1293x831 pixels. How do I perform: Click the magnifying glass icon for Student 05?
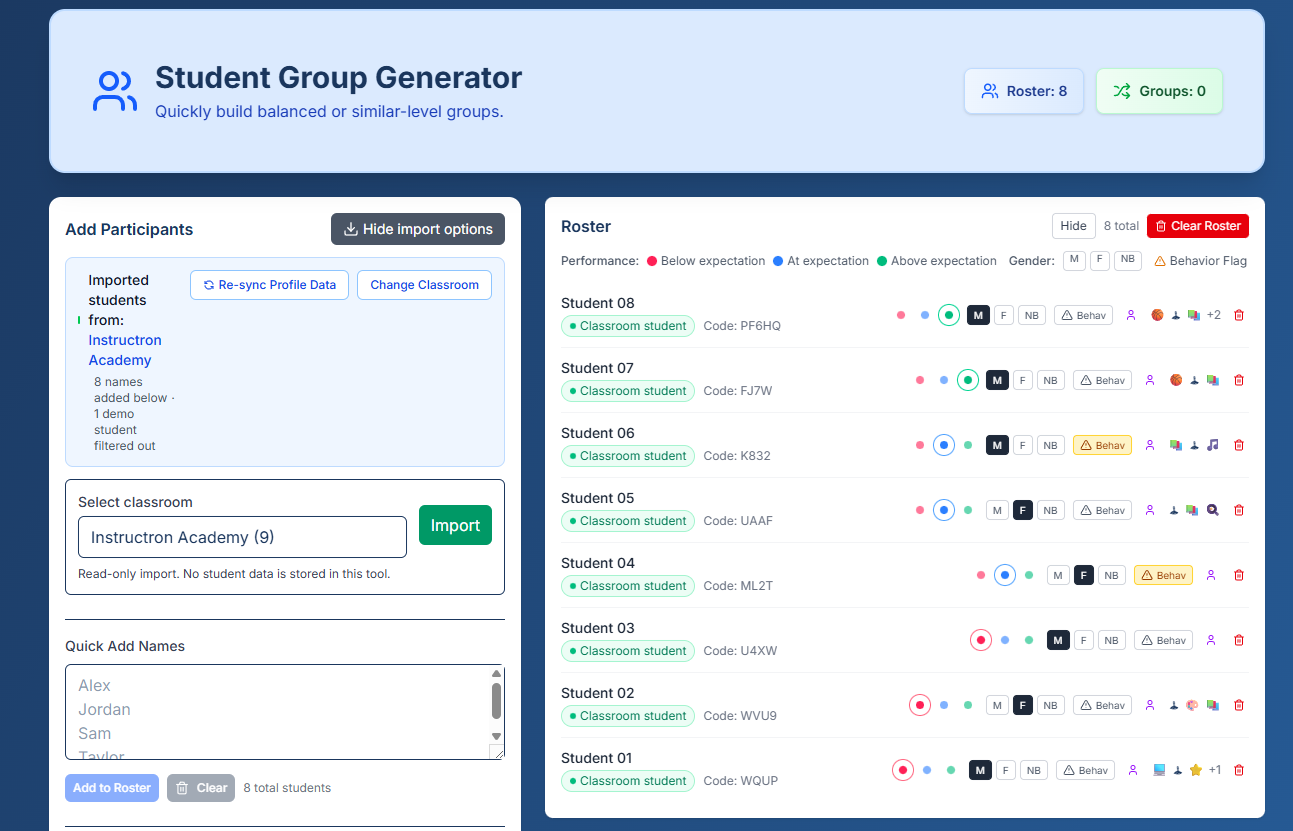point(1213,510)
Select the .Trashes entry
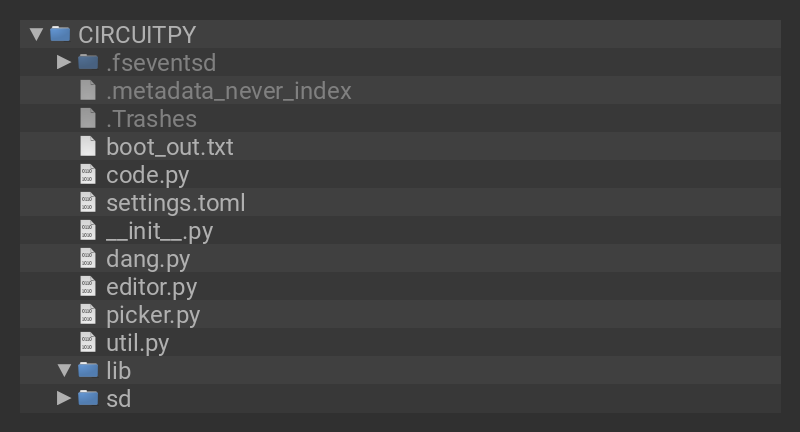This screenshot has width=800, height=432. pyautogui.click(x=151, y=119)
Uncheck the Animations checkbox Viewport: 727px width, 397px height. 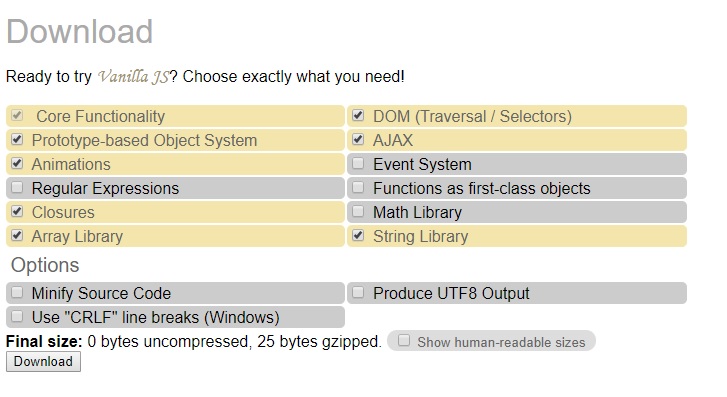(x=17, y=163)
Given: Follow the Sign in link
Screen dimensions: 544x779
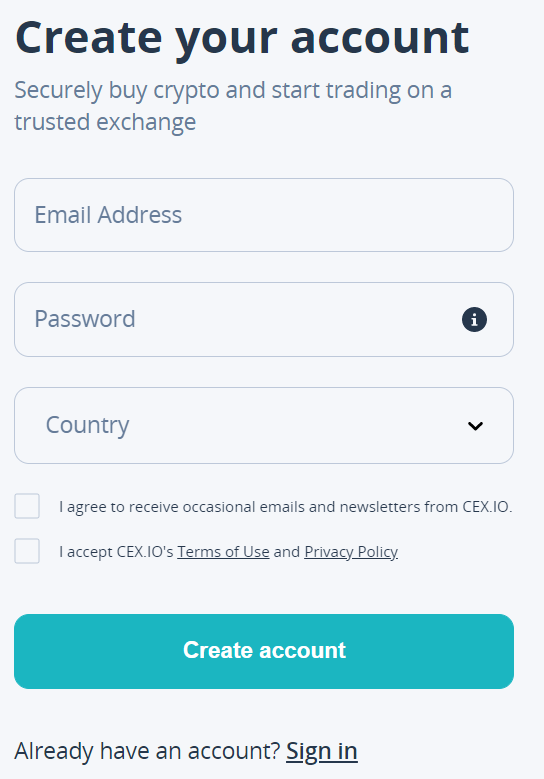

*****

§ What you have to do
Only the lines from the one that contains "Given: Follow the Sign in link" through the last line of the records may appear in the answer, retyped exactly and with no pictures.

§ Exercise result
Given: Follow the Sign in link
Screen dimensions: 544x779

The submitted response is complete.